Home » Archives » 31. August 2008
labdude’s niche
August 31, 2008
dude! astig! you looked so good doing what you do best. it was so nice seeing you so engrossed with what you love to do. could never be less than proud of you! ni hindi ko na narinig yung kanta ni fred. got my eyes on you. just as how i have imagined and dreamt– see you perform on stage. i am so proud. though you care less about what i think. it does not matter to me. all i know was that i was so overwhelmed to see you play your guitar like a pro.
nothing will i want than just to give you a pat on your back. even just that. i will not ask for more. i know even that i am not allowed. but i have my hopes it will happen. even just that. just to let you know, even by a simple pat on your back, that I AM SO PROUD OF YOU! YOU HAVE FOUND YOUR NICHE! I know you have not lost it ever, you have just somehow missed opportunities for it sometime along the way. but seeing you that night, hearing you play, wow (double wow!)! it was like seeing you then and now, and i am still in awe!
thus, i was left with nothin but tears when i went back to the condo. i know i could not give you that. i could not give you even the least of what i think i can. could not help it. napaiyak na lang talaga ako. and, then again, my thread of hope. another reason to break. i needed random reasons to believe my faith is leading me somewhere.
argylle’s take:
Syempre doubt is inconsistent with faith.
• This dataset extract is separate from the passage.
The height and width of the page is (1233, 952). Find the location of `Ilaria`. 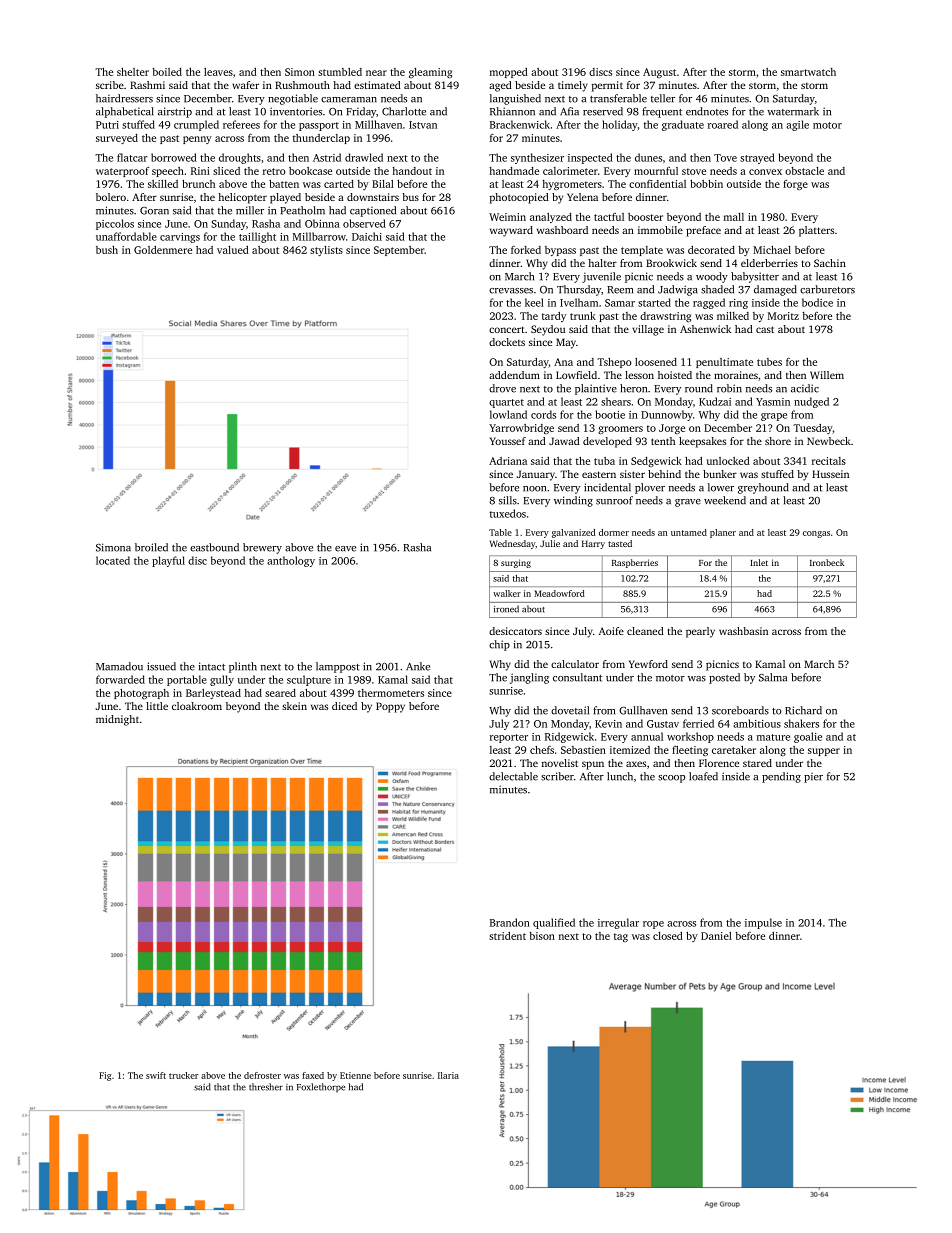

Ilaria is located at coordinates (448, 1075).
Something to hold on is faith. Kahit the thinnest and tiniest thread of hope, andun pa din yun. Let things fall to place at the right time, mare. x x x
Hold on to it. Wala naman mawawala sa’yo. Kahit subconsciously lang at least you know in your heart na you never abandoned him as a friend if he needs you.
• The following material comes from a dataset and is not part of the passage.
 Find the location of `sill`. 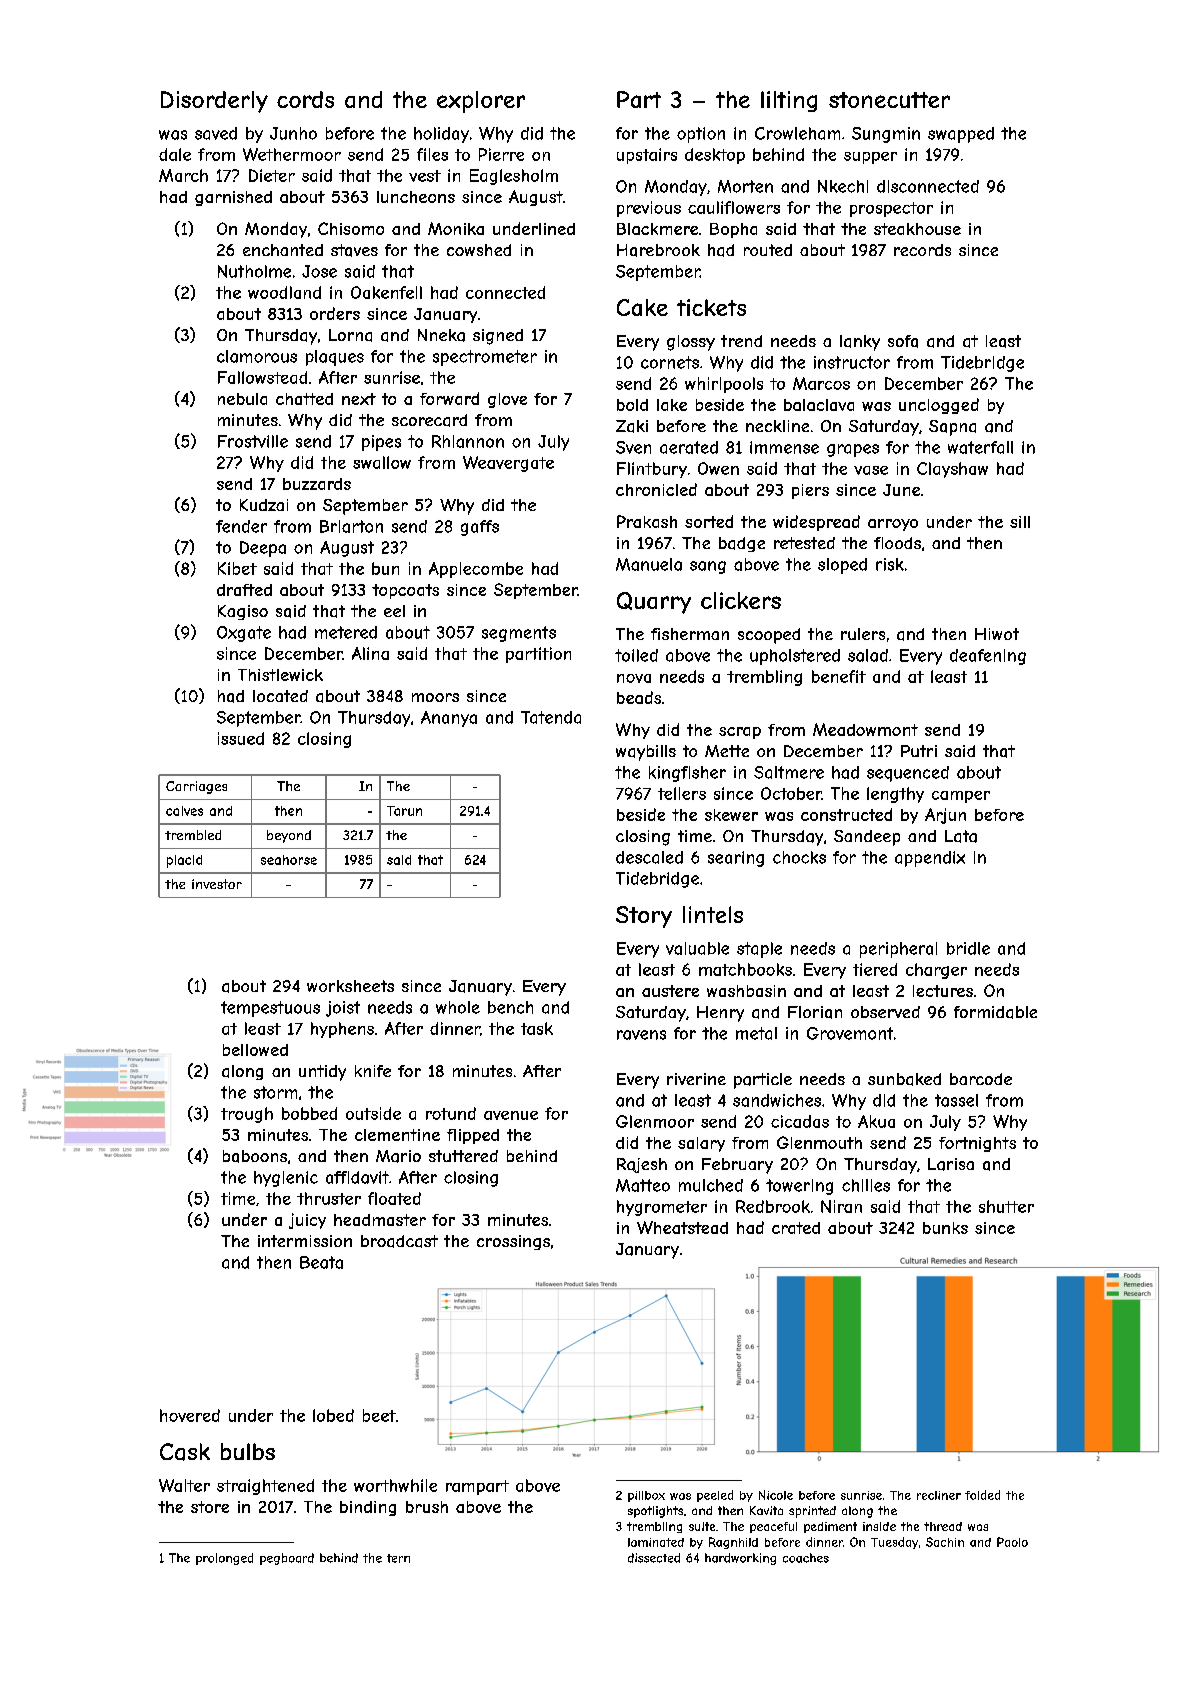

at least that fact alone would make you feel better
kahit unrequited.:-)
mish in a text message made her presence felt and subtly touched on the matter:
Do not look for things or people that aren’t there, just always be thankful for what you have; because the more you look for something not with you, the more you find somethign wrong with what you have. There are miracles everyday, if you look hard enough.
Sabi nga sa isang classic short story, GOD SEES BUT WAITS. x x x Everytime i think about my own frustrations, sinasabi ko na lang that there is a Grand Plan, and that i am still blessed. You are still blessed.
My random reasons to keep my faith. I will. Maybe i just got so frustrated, blurring my mind of the “surrender” i have previously made. Indeed, HE may just be waiting. For HIS very own perfect time. HE may think that i do not need or deserve it best just yet.